▶ RECORDS PROVIDED:
"""
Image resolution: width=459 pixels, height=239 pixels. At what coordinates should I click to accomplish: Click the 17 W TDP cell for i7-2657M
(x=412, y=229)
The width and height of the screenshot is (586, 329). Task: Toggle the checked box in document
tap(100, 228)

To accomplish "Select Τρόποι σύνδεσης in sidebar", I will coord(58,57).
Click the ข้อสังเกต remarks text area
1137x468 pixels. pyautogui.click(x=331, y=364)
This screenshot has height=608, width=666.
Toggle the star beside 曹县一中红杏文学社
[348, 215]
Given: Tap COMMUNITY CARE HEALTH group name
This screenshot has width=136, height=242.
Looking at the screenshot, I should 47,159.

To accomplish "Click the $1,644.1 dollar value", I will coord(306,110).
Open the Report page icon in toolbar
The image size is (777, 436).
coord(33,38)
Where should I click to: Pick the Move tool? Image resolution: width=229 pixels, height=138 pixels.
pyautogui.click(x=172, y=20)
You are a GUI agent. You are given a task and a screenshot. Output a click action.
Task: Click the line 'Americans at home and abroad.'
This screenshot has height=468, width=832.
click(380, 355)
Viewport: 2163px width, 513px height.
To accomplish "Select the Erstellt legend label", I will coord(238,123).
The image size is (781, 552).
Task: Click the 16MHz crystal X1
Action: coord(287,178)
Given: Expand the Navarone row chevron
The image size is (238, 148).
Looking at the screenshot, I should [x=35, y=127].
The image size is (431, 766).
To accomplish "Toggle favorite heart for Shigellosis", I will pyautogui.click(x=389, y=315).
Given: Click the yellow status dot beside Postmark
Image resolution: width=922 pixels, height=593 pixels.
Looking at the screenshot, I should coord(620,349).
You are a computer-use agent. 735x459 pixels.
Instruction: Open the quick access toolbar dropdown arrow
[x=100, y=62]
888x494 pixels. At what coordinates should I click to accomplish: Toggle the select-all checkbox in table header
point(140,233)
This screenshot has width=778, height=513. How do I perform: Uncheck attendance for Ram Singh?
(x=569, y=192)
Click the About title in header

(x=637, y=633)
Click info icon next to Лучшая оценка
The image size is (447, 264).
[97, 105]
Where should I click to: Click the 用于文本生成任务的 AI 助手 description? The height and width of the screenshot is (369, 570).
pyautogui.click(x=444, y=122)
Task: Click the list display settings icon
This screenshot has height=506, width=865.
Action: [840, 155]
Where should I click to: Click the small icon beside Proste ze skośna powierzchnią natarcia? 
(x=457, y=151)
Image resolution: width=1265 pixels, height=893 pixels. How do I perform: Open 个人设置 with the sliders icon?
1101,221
"""
▶ THE TASK: Where a line of the listing holds the string "agent", copy that line.

▶ EXERCISE RESPONSE:
You are a GUI agent. You are given a task and a screenshot. Output a click action.
You are a computer-use agent. 735x459 pixels.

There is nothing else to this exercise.